Apple is hoping to replicate the success of the iPhone by tapping into another reality.
According to a new report in the Financial Times, Apple is secretly building a team of experts to develop the company’s virtual and augmented reality efforts. Apple has reportedly being testing a secret VR headset prototype for months now. To be successful, Apple’s VR headset would have to rival Facebook’s Oculus Rift, HTC’s Vive, Samsung’s Gear VR, and Microsoft’s mixed-reality HoloLens.
Apple has already poached experts formerly working on HoloLens to kickstart this secret initiative, according to the report. And just last week, the company brought onboard a top virtual reality researcher and former director of Virginia Tech’s Center for Human-Computer Interaction.

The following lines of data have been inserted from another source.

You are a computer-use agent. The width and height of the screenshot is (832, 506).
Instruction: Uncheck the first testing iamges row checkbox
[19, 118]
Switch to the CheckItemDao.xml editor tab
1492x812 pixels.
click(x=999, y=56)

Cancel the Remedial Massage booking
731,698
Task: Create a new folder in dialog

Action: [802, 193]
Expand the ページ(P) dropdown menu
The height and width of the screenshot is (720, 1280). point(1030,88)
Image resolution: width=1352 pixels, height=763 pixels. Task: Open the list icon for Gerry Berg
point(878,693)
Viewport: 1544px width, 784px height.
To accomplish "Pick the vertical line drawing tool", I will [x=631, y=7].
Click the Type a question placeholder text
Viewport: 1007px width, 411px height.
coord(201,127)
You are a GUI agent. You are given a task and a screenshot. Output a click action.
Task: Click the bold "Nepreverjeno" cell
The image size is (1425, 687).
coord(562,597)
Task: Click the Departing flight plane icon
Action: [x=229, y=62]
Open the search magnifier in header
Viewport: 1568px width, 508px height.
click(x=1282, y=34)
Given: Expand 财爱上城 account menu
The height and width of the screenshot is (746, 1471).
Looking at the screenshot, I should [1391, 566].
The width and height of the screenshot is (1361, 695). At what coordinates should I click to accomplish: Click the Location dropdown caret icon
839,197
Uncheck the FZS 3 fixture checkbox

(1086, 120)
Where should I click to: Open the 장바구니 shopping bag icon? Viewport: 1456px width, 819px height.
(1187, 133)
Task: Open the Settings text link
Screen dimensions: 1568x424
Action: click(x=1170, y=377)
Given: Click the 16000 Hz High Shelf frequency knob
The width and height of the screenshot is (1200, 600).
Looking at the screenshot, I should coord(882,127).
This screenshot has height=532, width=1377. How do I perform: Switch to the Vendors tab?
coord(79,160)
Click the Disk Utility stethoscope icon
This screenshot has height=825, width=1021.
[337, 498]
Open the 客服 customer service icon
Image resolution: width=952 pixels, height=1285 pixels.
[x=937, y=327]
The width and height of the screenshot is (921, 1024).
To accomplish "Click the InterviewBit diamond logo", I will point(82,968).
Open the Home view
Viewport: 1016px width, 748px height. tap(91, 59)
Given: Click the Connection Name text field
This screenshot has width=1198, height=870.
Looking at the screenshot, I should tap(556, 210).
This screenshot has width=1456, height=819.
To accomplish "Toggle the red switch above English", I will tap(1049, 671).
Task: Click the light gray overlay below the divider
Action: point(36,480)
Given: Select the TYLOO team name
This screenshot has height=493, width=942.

It remains uncertain whether Apple is developing a VR accessory for iPhones or a fully-integrated headset like Oculus Rift or HoloLens. Apple declined to comment on its VR efforts.

Attendees at CES ride a virtual rollercoaster with Samsung VR glasses on Jan. 6, 2016.
“In terms of virtual reality, uh, no, I don’t think it’s a niche,” Apple CEO Tim Cook said during this week’s earnings call. “I think it can be … it’s really cool, and has some interesting applications.”
Also recently, Apple acquired Flyby Media, a startup that had been working with Google to let smartphones “see” the world around them. Cupertino’s virtual and augmented reality efforts can be traced back to 2008, however, when Apple first filed a patent for what looked to be a VR headset exclusively for iPhones.
Why this matters: This isn’t the first time that Apple has looked into virtual reality. Apple’s interest in VR and AR dates back to the mid-2000’s but back then Steve Jobs thought the technology was “immature,” according to FT.
The company’s efforts into virtual reality technology were reignited by Facebook’s purcharse of Oculus Rift in 2014. Now that Microsoft and other smartphone makers like Samsung and HTC are developing their own next-gen headsets, Apple is looking to dive head-first into VR as well.
Apple is reportedly looking to make more high-profile acquisitions in this area, but it’s altogether possible that the company decides not to release the headset if it can’t get it right.
Last year Cook told The New Yorker that the company’s greater goal for wearable technology was to create something that “isn’t obnoxious” and that doesn’t create “a barrier between you and me.”